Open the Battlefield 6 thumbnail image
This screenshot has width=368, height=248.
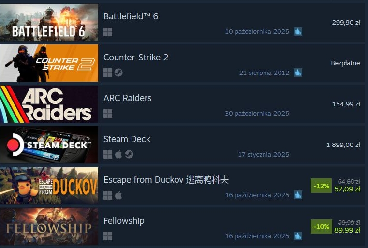click(x=49, y=23)
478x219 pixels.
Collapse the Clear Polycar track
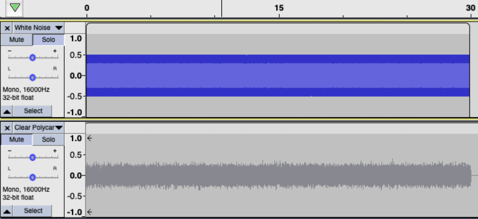[7, 211]
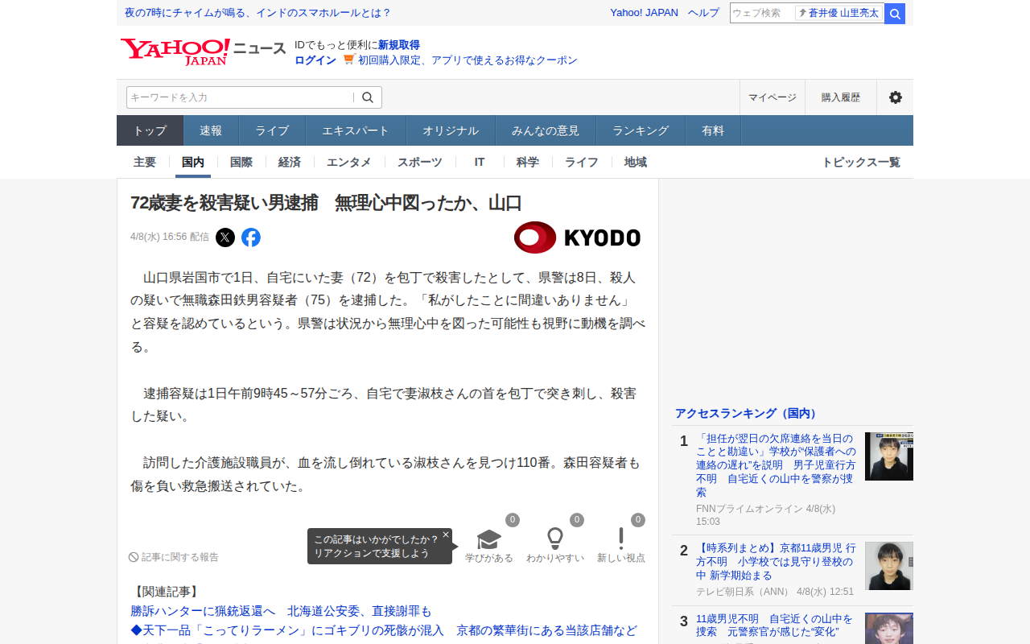React with 学びがある graduation cap icon
Screen dimensions: 1030x644
489,539
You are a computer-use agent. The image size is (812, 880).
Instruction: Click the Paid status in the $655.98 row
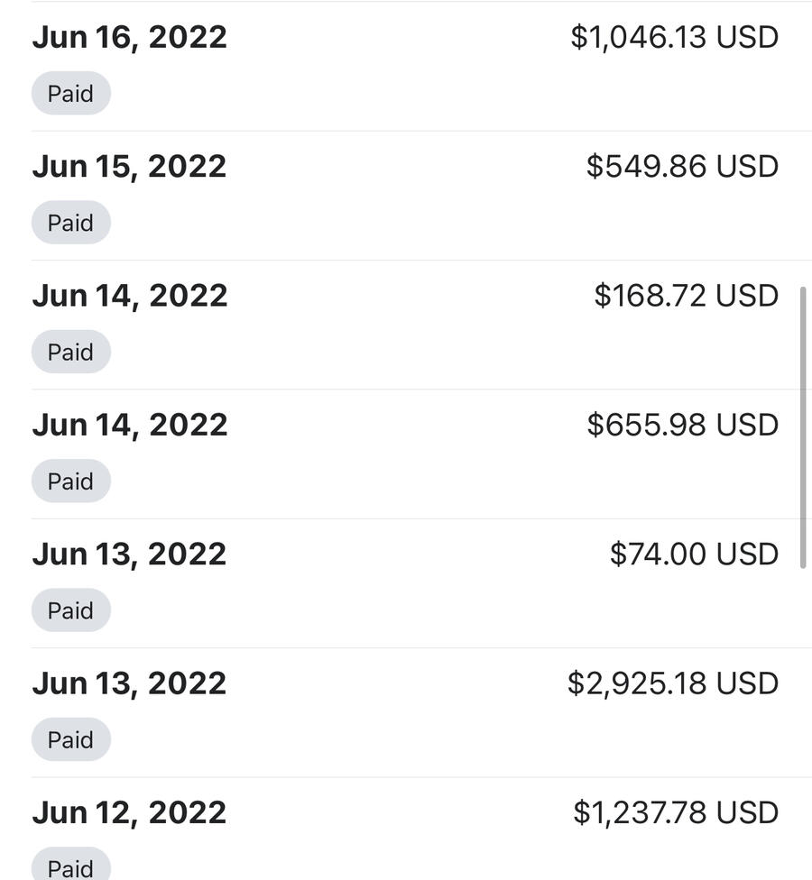pos(70,481)
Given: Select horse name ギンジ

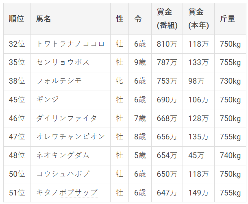Looking at the screenshot, I should click(48, 100).
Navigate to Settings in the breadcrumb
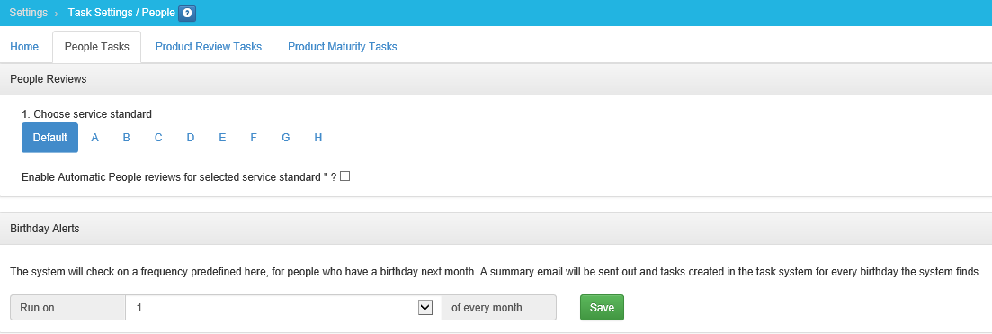The width and height of the screenshot is (992, 334). (29, 12)
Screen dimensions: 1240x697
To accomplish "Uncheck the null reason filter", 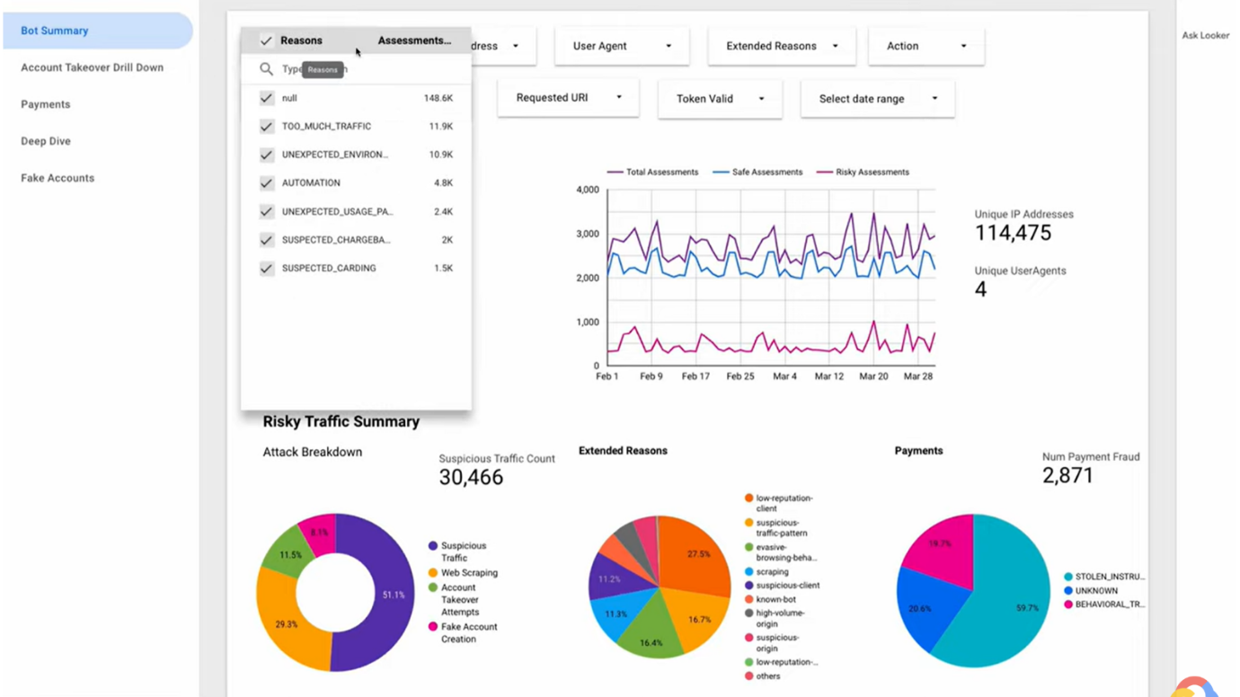I will pos(266,98).
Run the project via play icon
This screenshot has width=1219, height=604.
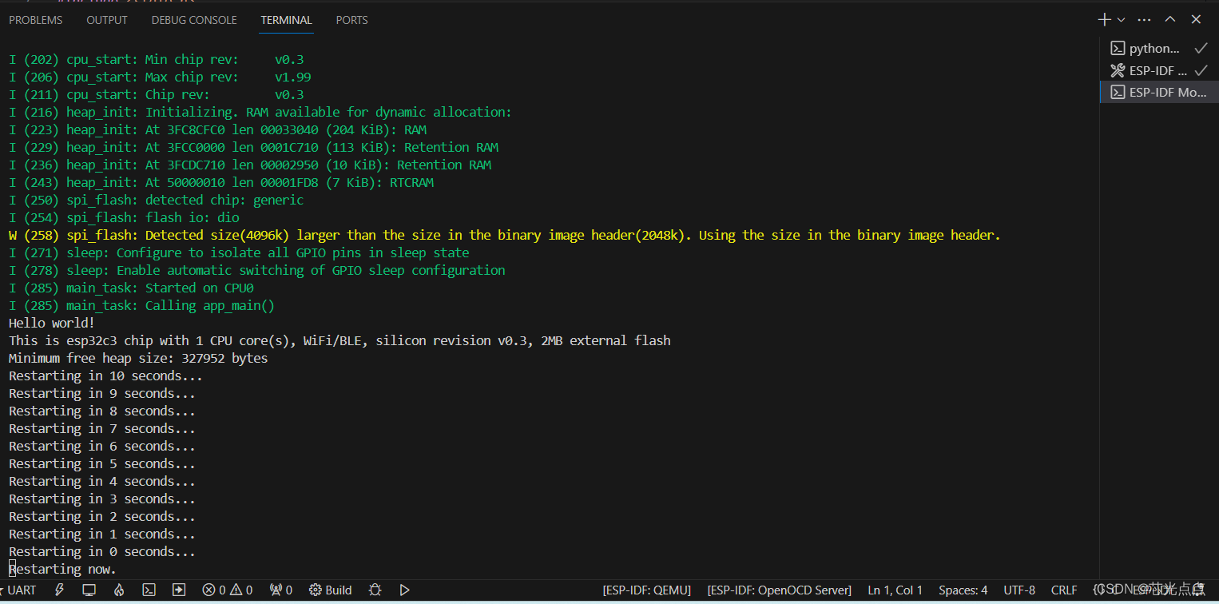click(x=404, y=590)
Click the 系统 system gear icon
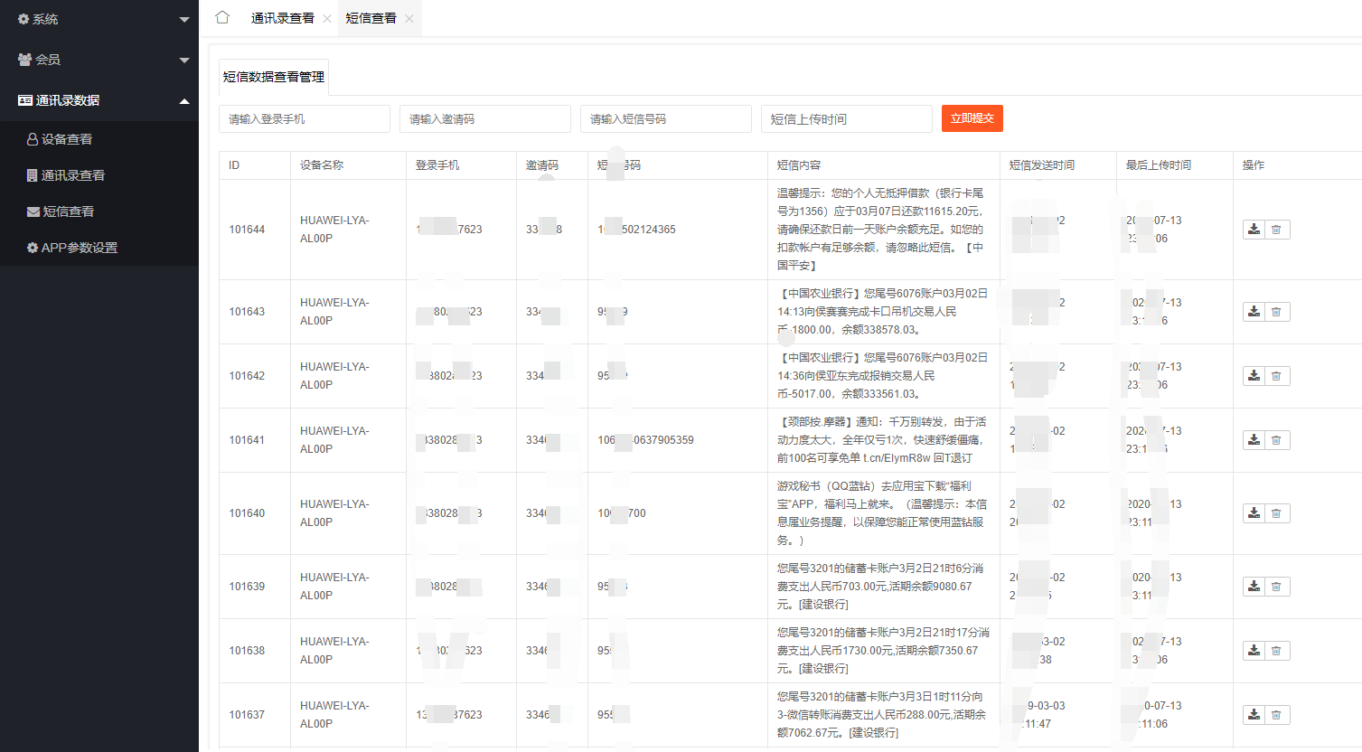This screenshot has width=1362, height=752. pyautogui.click(x=22, y=19)
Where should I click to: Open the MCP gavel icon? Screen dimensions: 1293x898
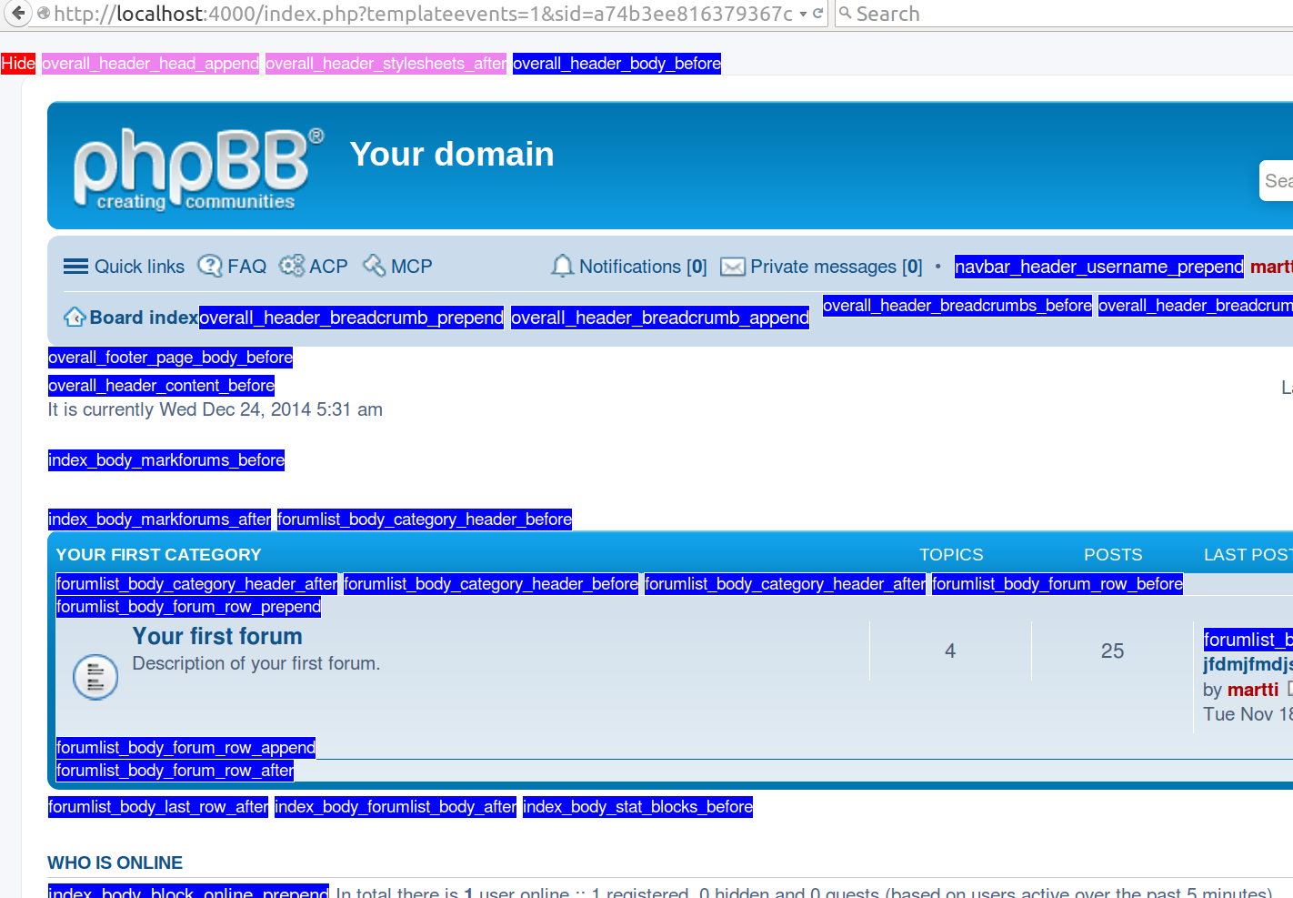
····················
Lines holding the word "image" are the answer; copy every one from the records above.

Open the Battlefield 6 thumbnail image
You are a computer-use agent. The image size is (812, 880).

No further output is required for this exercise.